Extracto de página →
La declaración hace hincapié en el rol de las industrias farmacéuticas y su responsabilidad “de compartir la propiedad intelectual adquirida con apoyo de los gobiernos, para permitir a los fabricantes de todos los países el acceso a las vacunas para todos, que deberían considerarse un bien público mundial”. También alentaron a invertir en la capacidad de producción de vacunas para mejorar la distribución.

Además señalaron que las estrategias de vacunación “deben basarse en un modelo no obligatorio y no punitivo, basado en la información y la educación, incluido el diálogo con las personas que puedan tener dudas sobre la vacunación o sean hostiles a ella”, afirmando que el rechazo a la vacunación “no debe afectar a los derechos fundamentales de la persona, en concreto a su derecho de acceso a la sanidad o al empleo”.

Ejercicio →
Según el extracto sobre la vacunación, ¿para qué deben las industrias farmacéuticas compartir la propiedad intelectual adquirida con apoyo de los gobiernos? Explícalo en una a tres oraciones. Los registros no guardan relación con el extracto.

Registros de datos →
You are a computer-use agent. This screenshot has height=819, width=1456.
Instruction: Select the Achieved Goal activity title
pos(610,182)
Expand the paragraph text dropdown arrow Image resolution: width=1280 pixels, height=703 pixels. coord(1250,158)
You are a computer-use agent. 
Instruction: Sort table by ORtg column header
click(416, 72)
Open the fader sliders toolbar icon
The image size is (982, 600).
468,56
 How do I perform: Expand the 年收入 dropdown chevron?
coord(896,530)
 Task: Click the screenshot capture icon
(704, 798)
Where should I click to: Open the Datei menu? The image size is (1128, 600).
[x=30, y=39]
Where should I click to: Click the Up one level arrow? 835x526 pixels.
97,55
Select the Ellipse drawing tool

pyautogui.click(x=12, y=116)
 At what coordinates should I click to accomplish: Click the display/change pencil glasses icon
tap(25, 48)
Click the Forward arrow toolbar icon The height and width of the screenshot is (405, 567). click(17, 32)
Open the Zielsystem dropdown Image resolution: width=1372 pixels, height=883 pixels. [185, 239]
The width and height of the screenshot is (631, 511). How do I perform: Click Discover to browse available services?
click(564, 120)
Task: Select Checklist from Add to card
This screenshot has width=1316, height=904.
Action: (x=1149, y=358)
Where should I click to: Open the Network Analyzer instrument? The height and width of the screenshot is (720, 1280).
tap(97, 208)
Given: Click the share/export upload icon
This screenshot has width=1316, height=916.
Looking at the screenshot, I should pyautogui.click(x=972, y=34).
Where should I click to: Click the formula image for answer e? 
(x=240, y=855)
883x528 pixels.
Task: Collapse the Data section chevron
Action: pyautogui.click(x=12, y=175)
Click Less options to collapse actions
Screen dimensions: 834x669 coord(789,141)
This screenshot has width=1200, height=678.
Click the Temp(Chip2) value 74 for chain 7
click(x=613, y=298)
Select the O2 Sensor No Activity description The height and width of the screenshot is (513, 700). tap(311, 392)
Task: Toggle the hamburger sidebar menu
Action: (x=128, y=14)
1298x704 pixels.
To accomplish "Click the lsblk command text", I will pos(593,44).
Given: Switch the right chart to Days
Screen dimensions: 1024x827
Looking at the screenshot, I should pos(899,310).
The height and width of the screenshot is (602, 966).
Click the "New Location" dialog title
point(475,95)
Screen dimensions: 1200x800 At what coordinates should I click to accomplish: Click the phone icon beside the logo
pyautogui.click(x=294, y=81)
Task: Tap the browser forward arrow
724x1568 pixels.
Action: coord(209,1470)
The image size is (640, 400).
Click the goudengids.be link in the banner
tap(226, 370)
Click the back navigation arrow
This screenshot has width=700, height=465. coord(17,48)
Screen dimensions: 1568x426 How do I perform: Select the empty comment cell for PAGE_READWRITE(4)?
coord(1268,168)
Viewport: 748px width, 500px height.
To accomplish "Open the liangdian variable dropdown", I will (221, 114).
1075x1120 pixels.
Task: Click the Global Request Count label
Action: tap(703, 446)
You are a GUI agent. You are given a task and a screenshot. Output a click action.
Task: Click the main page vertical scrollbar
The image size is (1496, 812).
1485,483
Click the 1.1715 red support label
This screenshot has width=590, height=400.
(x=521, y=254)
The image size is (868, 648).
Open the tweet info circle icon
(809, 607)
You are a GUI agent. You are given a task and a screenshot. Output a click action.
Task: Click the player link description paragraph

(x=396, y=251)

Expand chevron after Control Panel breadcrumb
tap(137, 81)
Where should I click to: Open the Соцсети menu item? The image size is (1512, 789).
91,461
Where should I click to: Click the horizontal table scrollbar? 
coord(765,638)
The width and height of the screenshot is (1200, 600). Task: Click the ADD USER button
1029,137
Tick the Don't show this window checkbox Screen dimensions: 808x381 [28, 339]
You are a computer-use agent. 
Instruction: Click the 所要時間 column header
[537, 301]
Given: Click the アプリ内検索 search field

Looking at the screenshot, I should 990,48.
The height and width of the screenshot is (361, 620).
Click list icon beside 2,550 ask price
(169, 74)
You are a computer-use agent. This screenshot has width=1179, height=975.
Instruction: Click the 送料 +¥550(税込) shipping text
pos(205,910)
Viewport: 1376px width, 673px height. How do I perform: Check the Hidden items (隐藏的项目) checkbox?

Respuesta →
Deben compartirla para permitir a los fabricantes de todos los países el acceso a las vacunas para todos. La declaración sostiene que esas vacunas deberían considerarse un bien público mundial.